Według Jabłońskiego Jarosław Kaczyński, obrażając twórców kampanii prezydenckiej, wypowiedział zasadę, która obowiązuje wewnątrz partii politycznych, na którą Kluzik-Rostkowska i Poncyljusz swego czasu, zapisując się do niej, przystali. To znaczy lider decyduje, a reszta go słucha. W ten sposób Kaczyński pokazał swoją siłę.
Mówiąc o swoich słabościach, Jarosław Kaczyński przyznaje się do tego, iż nie był on władny zaraz po katastrofie pod Smoleńskiem podjąć jakiejkolwiek decyzji. Tym samym mówi: „już teraz jestem silny, a swoich wrogów zgniotę”. Czyli, przyznając się do słabości, Jarosław Kaczyński pokazał, że ostatecznie zamknął etap, w którym spekulowano na temat jego zdrowia psychicznego.
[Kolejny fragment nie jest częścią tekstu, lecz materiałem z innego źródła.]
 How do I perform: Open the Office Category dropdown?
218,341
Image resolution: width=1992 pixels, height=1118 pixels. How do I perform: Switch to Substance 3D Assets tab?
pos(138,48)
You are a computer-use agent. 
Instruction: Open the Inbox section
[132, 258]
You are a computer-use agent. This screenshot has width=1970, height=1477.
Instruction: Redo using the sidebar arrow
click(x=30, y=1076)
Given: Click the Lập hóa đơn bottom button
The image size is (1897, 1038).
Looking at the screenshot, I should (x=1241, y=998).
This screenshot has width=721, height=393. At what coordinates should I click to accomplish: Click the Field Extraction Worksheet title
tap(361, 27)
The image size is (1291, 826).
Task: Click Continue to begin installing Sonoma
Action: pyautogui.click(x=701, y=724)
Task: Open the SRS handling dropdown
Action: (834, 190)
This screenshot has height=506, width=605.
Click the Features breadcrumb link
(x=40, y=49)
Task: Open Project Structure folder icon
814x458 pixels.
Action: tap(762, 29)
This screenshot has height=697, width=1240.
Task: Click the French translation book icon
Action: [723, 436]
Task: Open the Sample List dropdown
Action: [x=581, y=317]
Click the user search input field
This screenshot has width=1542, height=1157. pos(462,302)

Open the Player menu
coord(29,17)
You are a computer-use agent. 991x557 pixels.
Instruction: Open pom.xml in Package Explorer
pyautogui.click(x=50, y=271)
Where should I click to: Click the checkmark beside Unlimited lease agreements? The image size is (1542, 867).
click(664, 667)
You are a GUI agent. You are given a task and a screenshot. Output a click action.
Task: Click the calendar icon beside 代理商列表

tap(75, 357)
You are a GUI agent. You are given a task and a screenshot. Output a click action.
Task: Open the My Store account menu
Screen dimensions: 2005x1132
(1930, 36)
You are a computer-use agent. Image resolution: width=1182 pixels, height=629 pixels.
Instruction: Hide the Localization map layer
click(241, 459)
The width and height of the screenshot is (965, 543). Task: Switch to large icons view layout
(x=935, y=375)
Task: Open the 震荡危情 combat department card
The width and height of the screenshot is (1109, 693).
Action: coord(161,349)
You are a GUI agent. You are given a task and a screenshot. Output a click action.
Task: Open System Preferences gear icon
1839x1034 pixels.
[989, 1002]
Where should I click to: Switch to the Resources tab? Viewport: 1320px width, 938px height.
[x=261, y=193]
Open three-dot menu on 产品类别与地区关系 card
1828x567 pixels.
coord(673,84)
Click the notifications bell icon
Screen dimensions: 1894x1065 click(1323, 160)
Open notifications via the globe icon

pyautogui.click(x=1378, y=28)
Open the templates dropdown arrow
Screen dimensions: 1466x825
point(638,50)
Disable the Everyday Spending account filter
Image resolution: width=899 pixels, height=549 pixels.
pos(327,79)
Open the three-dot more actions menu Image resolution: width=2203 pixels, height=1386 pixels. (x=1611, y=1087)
Wojciech Jabłoński przewiduje, że będą czystki nieformalne. - Ci ludzie, którzy popadną w niełaskę prezesa, będą mieli nikłe szanse na start w wyborach parlamentarnych, bo ci ludzie nie zdają sobie sprawy z tego, że o ich karierze – czy chcą, czy nie, a kiedyś powiedzieli, że chcą – decyduje Jarosław Kaczyński - tłumaczy Jabłoński.